Required action:
Search the listing below for lines that hold the word "target", and report only how many there are.
[Source material Boundary: Start]
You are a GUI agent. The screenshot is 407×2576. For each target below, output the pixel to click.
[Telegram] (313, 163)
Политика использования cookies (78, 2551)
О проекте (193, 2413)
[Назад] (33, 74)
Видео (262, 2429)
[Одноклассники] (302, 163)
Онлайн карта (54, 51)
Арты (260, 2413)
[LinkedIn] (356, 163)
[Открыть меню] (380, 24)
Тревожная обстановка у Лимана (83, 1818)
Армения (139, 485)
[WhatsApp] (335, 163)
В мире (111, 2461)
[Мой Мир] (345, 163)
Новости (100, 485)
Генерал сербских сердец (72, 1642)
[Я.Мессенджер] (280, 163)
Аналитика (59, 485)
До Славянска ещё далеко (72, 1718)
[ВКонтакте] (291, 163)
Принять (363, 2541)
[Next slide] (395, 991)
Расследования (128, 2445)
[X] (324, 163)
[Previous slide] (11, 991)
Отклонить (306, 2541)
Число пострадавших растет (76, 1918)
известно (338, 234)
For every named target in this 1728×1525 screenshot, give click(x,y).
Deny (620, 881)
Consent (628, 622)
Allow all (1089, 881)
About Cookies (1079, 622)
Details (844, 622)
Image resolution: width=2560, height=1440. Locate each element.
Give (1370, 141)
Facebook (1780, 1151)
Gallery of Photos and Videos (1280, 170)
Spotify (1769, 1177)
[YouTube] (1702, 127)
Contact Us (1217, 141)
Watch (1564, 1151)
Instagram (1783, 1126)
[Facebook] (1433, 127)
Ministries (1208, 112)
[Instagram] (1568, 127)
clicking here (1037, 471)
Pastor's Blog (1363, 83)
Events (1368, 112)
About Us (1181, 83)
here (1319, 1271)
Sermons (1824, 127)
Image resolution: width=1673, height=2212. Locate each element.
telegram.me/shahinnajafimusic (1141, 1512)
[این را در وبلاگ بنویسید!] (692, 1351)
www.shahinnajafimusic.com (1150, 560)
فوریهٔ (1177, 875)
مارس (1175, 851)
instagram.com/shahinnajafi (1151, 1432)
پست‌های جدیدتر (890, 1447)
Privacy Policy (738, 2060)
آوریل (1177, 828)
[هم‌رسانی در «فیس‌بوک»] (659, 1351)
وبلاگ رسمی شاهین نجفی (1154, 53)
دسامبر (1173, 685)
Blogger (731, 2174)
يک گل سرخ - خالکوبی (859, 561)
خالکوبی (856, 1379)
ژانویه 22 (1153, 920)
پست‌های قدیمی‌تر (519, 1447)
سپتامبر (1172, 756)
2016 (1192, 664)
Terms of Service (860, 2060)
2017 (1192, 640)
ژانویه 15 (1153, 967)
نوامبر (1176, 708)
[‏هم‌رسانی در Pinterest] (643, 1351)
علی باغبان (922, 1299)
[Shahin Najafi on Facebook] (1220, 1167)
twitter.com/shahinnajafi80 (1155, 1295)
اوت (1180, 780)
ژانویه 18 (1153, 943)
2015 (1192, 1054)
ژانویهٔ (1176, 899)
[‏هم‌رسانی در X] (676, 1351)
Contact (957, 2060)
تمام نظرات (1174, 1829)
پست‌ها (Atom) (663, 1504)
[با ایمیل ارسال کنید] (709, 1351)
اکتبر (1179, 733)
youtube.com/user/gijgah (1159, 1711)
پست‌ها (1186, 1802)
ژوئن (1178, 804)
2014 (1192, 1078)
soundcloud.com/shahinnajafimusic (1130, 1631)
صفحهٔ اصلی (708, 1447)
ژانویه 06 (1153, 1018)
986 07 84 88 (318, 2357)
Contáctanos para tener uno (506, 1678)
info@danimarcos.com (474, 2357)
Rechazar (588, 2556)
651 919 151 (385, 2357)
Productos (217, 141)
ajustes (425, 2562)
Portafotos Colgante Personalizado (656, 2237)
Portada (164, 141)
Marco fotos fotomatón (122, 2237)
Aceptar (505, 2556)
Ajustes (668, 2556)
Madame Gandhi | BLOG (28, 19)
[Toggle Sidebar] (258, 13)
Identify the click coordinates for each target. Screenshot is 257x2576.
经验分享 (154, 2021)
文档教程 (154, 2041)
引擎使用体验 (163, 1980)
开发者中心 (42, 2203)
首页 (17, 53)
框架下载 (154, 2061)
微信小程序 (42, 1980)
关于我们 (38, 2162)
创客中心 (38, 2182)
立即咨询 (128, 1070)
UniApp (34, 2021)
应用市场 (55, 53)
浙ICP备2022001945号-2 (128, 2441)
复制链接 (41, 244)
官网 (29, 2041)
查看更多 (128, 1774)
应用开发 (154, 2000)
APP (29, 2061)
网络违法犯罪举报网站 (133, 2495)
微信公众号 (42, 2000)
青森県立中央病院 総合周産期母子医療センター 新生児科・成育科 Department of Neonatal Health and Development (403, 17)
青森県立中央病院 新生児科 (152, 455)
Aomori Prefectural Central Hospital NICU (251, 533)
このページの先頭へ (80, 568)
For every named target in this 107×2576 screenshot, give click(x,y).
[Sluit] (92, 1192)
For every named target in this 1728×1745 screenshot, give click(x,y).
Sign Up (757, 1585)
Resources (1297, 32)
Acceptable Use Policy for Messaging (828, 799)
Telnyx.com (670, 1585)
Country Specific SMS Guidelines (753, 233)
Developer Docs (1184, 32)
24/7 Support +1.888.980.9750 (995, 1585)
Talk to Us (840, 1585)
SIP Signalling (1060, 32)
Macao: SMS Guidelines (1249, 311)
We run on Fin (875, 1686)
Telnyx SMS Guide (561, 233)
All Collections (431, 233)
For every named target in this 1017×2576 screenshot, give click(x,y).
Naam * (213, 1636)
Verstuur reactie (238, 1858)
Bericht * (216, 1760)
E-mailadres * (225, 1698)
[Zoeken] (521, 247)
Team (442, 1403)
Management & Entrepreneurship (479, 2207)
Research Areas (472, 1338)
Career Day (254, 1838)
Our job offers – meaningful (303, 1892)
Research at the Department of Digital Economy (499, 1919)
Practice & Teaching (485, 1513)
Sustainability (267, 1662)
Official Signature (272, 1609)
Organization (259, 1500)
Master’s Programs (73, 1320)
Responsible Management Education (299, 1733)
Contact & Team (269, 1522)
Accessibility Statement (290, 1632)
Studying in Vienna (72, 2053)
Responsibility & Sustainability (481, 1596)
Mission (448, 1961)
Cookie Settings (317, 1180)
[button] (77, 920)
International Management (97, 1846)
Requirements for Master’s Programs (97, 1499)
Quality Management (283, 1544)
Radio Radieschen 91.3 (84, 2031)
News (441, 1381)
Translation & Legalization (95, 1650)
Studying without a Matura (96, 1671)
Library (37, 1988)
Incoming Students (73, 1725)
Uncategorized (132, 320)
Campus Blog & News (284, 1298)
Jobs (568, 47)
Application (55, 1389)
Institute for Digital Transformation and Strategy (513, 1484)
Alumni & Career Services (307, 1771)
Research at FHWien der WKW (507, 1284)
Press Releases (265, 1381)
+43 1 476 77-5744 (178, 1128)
[Source material Boundary: End]
Task result:
6